The low precision in image classification arises from the lack of standardized image formats for mechanical properties of low-T alloys. This variability in image content and features negatively impacts the performance of ResNet32, particularly on small datasets. The use of IMageEXtractor28 allows automated processing and assisted calibration of the coordinate axes and data points. To ensure full accuracy of the dataset for end uses in low-T alloy applications, the data records extracted from figures, tables, and texts are manually checked and corrected by two individuals in two rounds. The accuracy after the first round of verification reached 97%, and after the second round, 50 randomly selected documents are checked, which confirms that the accuracy of extraction is improved to be 100%. The manual checking and correction process requires substantial human effort, averaging  ~ 30 minutes per article.

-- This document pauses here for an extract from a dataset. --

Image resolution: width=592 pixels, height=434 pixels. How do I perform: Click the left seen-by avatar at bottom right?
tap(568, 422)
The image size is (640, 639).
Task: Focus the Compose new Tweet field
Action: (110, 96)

Our dataset21 compiles literature data from WoS up to May 31, 2024 (Fig. 1b). Compared to materials handbooks6,41 and commercial databases, our dataset21 offers several key advantages. It is freely accessible, adheres to the FAIR principles24 for data sharing, contains comprehensive metadata and scientific data from the literature, often omitted in other sources. Notably, data in materials handbooks typically present only fitted curves rather than original data points6,41, restricting their use in engineering references and data-centric research. In contrast, our dataset21 includes original experimental data points along with processing and testing conditions, enabling better statistical analysis of the composition-processing-microstructure-performance relationship. Moreover, unlike published materials handbooks, our dataset21 includes the latest research developments, such as those involving multi-principal element alloys, and is dynamic and updatable using the codes and scripts openly released with this paper21. This comprehensive dataset21 captures the temporal evolution of research on alloys at low temperatures, associated cooling technologies, and temperature ranges of exploration, thereby offering macro-level guidance for researchers in setting research directions, optimizing resource allocation, and improving research and development efficiency. These capabilities further facilitate advanced material screening, design, discovery, and automated laboratory studies enabled by state-of-the-art artificial intelligence techniques25,26.